Chamber of Commerce calls for coronavirus liability protections in next relief bill

On Thursday, the U.S. Chamber of Commerce called on Congress to include liability protections for businesses in the next coronavirus relief package as state leaders begin to reopen their economies.

The issue is gaining attention on Capitol Hill because businesses that reopen will likely be vulnerable to coronavirus-related lawsuits, and there are no guidelines for how they should be protected, said Harold Kim, president of legal reform at the Chamber.

“There is this hanging cloud of liability where a lot of questions are being asked … and given that there is really no playbook in terms of what could happen after reopening and what those risks are, these types of uncertainties are really starting to bubble up to the forefront,” Kim said.

To address the uncertainty, the Chamber said that businesses should be protected from exposure claims, product liability, medical claims, and also from investors who blame a drop in stock price on mismanagement and not the coronavirus.

“There are opportunistic, class-action security lawsuits that can claim that companies did take or did not take action in response to the pandemic which caused the stock to drop,” Kim said, adding that there was a surge in these types of lawsuits before the economic shutdown in March.

The Chamber is also opposed to Congress extending the $600 pandemic payment boost to unemployment benefits, said Neil Bradley, the organization’s executive vice president and chief policy officer.

“We very much believe that the $600 across-the-board bonus should not continue,” he said, adding that in some cases, the payment was so lucrative that it provided incentive for jobless workers not to look for employment.

“For a lot of individuals, we created an unemployment system that provided more income than their jobs and that becomes a disincentive, a barrier, to return to work,” he said.

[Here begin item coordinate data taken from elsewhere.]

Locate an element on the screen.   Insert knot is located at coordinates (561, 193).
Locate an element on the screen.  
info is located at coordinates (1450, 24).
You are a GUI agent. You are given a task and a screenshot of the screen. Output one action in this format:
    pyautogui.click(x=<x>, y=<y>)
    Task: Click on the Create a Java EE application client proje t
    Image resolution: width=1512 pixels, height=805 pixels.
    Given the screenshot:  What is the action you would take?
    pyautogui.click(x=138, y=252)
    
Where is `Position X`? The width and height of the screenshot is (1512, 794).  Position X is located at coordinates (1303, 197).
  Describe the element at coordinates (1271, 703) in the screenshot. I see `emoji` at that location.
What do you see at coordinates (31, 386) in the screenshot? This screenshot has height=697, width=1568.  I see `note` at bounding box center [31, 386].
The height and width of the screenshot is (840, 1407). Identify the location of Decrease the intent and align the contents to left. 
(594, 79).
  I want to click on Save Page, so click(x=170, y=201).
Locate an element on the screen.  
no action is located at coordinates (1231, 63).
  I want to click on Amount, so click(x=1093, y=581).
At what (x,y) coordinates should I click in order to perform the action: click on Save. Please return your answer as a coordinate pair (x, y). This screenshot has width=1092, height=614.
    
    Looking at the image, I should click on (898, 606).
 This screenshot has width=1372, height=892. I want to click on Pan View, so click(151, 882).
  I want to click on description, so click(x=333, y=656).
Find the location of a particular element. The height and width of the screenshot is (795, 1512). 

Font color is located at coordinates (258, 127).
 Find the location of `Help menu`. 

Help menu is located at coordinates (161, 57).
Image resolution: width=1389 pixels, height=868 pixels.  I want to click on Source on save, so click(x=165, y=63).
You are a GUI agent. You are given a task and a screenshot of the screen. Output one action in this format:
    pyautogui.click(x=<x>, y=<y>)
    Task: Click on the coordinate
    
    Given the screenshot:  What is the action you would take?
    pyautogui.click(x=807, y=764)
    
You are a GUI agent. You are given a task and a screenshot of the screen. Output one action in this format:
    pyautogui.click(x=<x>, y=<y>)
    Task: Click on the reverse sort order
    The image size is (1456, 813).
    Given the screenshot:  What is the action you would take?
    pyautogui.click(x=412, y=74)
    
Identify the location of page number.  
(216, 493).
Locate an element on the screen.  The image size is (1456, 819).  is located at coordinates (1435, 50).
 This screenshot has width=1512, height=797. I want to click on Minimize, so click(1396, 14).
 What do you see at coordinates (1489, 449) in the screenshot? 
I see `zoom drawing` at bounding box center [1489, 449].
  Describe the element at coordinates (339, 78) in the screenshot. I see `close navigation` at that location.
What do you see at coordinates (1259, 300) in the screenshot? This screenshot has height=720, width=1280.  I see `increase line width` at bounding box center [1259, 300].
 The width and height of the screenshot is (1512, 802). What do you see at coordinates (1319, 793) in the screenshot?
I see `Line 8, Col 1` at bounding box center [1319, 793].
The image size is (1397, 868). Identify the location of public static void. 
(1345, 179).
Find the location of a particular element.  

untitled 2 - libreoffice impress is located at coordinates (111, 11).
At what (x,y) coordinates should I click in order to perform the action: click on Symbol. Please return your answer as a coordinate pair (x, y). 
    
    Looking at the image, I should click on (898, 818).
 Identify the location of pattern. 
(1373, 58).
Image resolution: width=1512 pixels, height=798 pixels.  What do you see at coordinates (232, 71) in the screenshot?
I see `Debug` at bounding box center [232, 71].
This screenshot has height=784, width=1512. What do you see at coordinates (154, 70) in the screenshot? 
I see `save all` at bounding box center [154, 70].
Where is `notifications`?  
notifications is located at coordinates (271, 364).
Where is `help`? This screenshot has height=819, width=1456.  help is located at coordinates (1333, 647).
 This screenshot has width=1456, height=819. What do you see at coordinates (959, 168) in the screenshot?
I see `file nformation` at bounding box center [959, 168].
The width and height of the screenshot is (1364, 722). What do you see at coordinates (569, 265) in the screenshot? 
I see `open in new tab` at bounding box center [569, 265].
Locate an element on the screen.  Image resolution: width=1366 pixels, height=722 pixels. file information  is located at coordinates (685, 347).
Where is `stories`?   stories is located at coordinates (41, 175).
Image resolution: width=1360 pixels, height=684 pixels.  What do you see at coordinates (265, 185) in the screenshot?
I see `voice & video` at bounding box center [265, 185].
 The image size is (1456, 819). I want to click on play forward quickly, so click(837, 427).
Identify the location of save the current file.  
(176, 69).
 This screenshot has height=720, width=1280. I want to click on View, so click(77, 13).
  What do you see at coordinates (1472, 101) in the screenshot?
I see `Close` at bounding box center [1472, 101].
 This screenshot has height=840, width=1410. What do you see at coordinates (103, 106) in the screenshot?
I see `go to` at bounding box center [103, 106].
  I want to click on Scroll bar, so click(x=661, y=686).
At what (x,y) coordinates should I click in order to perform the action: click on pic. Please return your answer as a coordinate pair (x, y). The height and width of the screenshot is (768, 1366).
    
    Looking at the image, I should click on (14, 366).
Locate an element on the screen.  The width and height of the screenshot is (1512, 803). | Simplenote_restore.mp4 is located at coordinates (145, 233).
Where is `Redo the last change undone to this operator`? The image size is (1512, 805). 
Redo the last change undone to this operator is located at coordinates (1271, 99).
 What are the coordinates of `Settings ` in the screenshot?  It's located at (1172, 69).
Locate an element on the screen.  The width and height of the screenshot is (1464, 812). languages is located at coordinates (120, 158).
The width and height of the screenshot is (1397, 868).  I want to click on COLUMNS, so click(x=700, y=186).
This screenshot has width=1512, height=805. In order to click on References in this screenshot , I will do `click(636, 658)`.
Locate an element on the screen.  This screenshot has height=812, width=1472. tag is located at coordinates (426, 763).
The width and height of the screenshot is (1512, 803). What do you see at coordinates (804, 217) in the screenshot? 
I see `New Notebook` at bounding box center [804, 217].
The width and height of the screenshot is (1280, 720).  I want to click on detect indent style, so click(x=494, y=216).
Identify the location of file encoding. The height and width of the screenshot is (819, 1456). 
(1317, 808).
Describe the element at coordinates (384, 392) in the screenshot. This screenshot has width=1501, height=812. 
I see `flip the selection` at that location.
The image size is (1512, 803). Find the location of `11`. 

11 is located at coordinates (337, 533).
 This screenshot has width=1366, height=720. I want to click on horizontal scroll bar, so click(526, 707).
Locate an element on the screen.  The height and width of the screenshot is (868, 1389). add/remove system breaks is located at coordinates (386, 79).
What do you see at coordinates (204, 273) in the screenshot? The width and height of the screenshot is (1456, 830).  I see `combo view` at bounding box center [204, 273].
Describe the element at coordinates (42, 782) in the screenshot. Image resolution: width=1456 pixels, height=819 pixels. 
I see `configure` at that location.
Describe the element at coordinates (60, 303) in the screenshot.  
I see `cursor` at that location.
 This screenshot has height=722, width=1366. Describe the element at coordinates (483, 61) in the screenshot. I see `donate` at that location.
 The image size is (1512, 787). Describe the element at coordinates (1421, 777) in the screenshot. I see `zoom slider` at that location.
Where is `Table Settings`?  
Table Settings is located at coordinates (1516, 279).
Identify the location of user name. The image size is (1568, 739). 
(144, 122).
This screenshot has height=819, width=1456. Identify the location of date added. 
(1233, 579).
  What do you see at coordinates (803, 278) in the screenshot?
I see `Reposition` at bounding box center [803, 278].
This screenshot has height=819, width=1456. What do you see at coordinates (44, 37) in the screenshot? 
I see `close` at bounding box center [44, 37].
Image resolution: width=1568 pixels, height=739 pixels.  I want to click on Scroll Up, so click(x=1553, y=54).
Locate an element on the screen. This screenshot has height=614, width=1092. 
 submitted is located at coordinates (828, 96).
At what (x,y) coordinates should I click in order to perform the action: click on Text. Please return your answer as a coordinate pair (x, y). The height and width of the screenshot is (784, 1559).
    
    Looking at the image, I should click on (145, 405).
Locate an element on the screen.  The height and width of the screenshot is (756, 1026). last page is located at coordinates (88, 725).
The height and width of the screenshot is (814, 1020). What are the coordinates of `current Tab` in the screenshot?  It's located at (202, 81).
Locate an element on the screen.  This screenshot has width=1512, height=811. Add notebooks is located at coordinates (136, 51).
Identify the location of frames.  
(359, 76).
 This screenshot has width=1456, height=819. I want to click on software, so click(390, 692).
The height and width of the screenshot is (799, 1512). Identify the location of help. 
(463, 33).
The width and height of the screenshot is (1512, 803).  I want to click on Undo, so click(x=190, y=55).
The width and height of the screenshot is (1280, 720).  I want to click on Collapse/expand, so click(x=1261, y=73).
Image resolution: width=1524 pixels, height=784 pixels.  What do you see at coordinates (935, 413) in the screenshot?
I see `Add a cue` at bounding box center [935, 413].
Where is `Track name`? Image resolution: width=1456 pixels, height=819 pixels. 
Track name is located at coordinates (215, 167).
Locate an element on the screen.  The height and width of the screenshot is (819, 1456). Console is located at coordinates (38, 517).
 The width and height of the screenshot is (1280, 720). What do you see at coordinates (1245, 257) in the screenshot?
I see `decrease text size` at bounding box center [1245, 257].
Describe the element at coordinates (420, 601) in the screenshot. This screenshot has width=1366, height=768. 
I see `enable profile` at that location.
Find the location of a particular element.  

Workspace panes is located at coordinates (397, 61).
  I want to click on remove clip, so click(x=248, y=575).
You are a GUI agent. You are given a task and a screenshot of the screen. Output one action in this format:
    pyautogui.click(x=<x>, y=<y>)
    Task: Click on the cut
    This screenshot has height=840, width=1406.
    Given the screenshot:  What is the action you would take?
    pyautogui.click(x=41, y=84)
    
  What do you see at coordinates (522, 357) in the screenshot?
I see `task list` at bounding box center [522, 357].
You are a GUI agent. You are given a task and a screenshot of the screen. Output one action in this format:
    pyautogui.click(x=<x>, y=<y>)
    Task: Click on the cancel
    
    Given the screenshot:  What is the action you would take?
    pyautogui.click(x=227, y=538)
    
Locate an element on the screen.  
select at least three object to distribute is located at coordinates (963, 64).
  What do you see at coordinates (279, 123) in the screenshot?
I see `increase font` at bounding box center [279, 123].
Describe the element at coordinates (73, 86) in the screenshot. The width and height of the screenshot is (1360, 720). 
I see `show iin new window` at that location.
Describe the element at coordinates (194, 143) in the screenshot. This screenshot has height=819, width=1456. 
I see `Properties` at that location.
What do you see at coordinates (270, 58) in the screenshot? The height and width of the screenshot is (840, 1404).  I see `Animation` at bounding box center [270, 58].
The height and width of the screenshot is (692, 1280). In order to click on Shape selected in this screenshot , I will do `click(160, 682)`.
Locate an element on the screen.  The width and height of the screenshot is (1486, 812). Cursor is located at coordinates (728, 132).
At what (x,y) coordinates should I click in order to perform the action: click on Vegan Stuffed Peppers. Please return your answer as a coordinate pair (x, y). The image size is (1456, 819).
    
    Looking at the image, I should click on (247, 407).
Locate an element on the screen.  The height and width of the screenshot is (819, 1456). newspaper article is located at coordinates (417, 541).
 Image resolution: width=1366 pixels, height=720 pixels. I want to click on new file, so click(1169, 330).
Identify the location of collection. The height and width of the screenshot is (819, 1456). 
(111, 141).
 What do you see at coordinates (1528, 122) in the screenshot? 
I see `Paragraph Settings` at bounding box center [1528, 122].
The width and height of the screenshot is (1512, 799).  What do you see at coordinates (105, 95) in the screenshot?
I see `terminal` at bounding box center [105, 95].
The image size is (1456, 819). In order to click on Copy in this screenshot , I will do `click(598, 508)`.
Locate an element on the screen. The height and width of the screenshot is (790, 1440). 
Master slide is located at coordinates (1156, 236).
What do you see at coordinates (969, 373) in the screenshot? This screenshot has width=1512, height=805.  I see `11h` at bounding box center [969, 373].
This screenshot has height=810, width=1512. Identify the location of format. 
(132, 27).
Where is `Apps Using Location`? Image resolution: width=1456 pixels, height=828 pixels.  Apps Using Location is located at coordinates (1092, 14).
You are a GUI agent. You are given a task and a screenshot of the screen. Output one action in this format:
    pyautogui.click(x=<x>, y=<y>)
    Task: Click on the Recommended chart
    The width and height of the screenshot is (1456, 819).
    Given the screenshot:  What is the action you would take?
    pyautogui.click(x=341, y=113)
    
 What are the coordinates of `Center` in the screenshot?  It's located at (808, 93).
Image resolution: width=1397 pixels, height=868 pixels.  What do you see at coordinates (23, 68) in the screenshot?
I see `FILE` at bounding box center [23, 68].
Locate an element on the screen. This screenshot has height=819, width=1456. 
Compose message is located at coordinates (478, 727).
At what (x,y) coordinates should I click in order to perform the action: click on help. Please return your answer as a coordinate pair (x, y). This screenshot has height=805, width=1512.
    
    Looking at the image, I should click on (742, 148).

Bradley said that the unemployment system should be designed in a way that encourages people to get back to work and stressed that policies can be enacted that provide additional relief to jobless workers without stopping them from returning to the workforce.

“There are a number of ways to do it, but it would be a mistake to simply continue what was enacted in the Cares Act,” he said.

The $600 payment was originally enacted in March as part of the CARES Act, and it is currently scheduled to expire on July 31. The House-passed HEROES Act, approved last week, extends the aid to Jan. 31, 2021, for most unemployed workers. The Senate is not expected to take up the HEROES Act.

The $600 payment has become a partisan issue. Democrats say the benefits are needed to keep laid-off workers afloat to prevent the pandemic from turning into a lasting economic catastrophe. Republicans, though, say the benefits lead the jobless to forgo returning to work, an incentive that will prevent labor market recovery.